Redwin's tips include:
Have enough installation media, and test them all. Some burnt DVDs can't be read on servers. "It just didn't dawn on us, until I'm standing there putting a DVD from one server to the next server to the next server, that we've only got one media," he said
Make sure you've got the right versions of installation media to match the software versions you're now running
Record which updates and hotfixes you'll need to apply, and have copies of those files. "In the second test, we didn't actually patch Backup Exec, and we had a couple of minor hiccups with restores that didn't necessarily go properly," Redwin said
Record all your software licence keys and the names they were registered under, along with log-in details for all vendors' licence portals. "Adobe's licence portal is awful, truly awful," Redwin said. He now has seven different accounts there, named variously "City of Ryde", "Ryde", Ryde Council", and even individuals whose names appeared on purchase orders
Record all of your passwords for things like databases, backup users, and server administrator passwords.
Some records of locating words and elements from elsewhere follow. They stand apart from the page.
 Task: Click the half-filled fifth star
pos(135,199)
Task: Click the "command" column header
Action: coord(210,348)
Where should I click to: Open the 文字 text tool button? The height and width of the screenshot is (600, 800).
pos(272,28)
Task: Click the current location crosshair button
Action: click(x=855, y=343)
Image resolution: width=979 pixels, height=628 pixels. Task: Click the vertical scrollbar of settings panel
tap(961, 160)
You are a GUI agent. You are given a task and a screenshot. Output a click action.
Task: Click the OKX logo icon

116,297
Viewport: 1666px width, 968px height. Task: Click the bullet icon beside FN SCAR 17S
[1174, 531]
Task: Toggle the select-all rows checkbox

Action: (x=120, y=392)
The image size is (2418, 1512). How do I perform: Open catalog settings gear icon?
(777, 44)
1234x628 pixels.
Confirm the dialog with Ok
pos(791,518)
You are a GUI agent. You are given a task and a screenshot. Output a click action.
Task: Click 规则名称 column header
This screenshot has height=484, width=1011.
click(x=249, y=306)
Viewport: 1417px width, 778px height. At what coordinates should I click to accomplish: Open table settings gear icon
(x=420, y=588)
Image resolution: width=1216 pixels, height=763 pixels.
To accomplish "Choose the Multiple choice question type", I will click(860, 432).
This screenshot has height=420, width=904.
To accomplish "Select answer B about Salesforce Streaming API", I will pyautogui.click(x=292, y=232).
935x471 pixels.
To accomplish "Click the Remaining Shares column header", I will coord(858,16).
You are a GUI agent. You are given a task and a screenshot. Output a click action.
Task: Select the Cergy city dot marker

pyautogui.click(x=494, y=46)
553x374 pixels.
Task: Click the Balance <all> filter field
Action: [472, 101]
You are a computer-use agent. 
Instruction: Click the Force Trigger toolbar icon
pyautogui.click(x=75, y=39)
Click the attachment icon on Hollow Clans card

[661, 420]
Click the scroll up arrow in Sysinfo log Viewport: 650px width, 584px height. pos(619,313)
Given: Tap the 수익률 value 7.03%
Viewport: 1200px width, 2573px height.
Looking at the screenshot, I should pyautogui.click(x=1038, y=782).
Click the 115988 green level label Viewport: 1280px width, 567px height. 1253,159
Redwin currently stores them in a password-protected spreadsheet, something that he admits isn't ideal. "There are better solutions to manage passwords out there ... but ultimately, you need a centralised tool that everyone on the IT department can access," he said
Label backup media in a human-readable form, not just bar codes. "No one ever bothers to write on the tape what jobs it did, and one tape can do six or seven jobs," Redwin said. "I think we've got over 200 tapes in our safe now. So you think, 'Oh, s***, which tape do I bring back to my disaster-recovery centre to actually do my restore?'"
Record your hardware configuration, right down to the level of DIP switch settings
Record your WAN configuration
You'll need staff contact lists to coordinate the recovery
Store copies of all of this documentation separately from your production systems.
The key message from the City of Ryde's tests is that vast amounts of institutional knowledge reside in people's heads.
"Oh God, yes! And we actually had one of our key members absent one of the days of our DR test, and all of a sudden that was noticeable. So not only do you have to disaster-recover your systems, you have to disaster-recover your knowledge, as well," Redwin said.